• _Предоставленный фрагмент_

Начало ХVII века ознаменовалось радикальной переменой в истории человеческого духа, переменой, которую можно было бы назвать повзрослением.
С глубокой древности всякий человек отождествлял себя со своей традицией. На стыке ХVI и ХVII веков он впервые от нее отстранился, впервые испытал необходимость ее авторизировать, зажить на свой страх и риск.
Первые симптомы созревания, как и следовало ожидать, проявились в литературе, в героях Шекспира (1564—1616) и Сервантеса (1547—1616).
«Порвалась связь времен», – провозгласил шекспировский Гамлет (1601), осознавший, что истинное и ложное преломляется отныне в его индивидуальном восприятии. Что же касается Дон Кихота (1604), то после него ни один идеалист уже не может не опасаться собственной неадекватности.
Примечательно и другое, неожиданно выяснилось, что «высокие идеалы», идеалы служения, идеалы рыцарства были странным образом увязаны с миром, который внезапно стал казаться воображаемым, сказочным миром, миром иллюзий.
Роман о «хитроумном идальго» пронизан коллизией между «фольклором», которым был насыщен классический рыцарский роман, и новым критическим духом. Пламенная вера рыцаря печального образа в волшебников и исходящие от них наваждения осмеивается в каждой сцене романа.
А ведь «науки», казалось бы, представляющей основание для такого осмеяния, в ту пору еще не существовало!
Неудивительно, что именно тогда она и стала зарождаться.
Действительно, в эти же годы, в годы повзросления, Галилей (1564—1642) начал разрабатывать новую механику, основы которой подытожил в труде «Диалог о двух главнейших системах мира» (1632).
В свою очередь в 1637 году Декарт (1596—1650) издал трактат «Рассуждение о методе, чтобы хорошо направлять свой разум и отыскивать истину в науках». В этом труде философ заложил основу логики, обеспечивающей новую науку, – картезианской логики, исходящей из субъект-объектной различенности.
Оказалось, что научный метод подразумевает философское видение, в основе которого лежит дуализм, лежит антиномическая расщепленность бытия на мыслящую и протяженную субстанции.
Нет, не случайно в ту пору из поля умного зрения стали выпадать черти, драконы и феи, им не оставалось места в реальности, которую повзрослевший человеческий ум стал уверенно сводить к математике и логике.

• _Предоставленные данные_
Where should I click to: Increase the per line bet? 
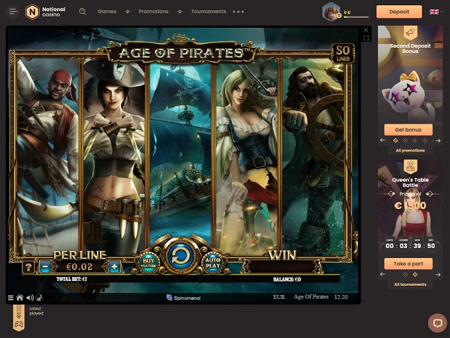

* * *

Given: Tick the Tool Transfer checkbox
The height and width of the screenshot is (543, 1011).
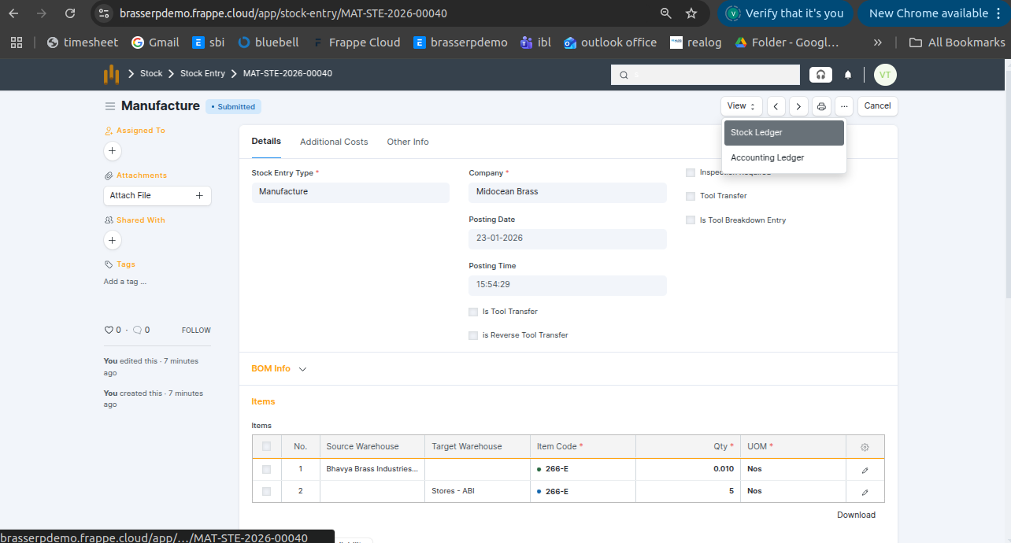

• _Задание к выполнению_
Ответьте на вопросы по тексту о повзрослении человеческого духа, нумеруя ответы так же:
1. Какие слова провозгласил шекспировский Гамлет?
2. В каком труде Галилей подытожил основы новой механики?
3. В каком году Декарт издал трактат «Рассуждение о методе, чтобы хорошо направлять свой разум и отыскивать истину в науках»?

• _Полный ответ_
1. «Порвалась связь времен».
2. В труде «Диалог о двух главнейших системах мира» (1632).
3. В 1637 году.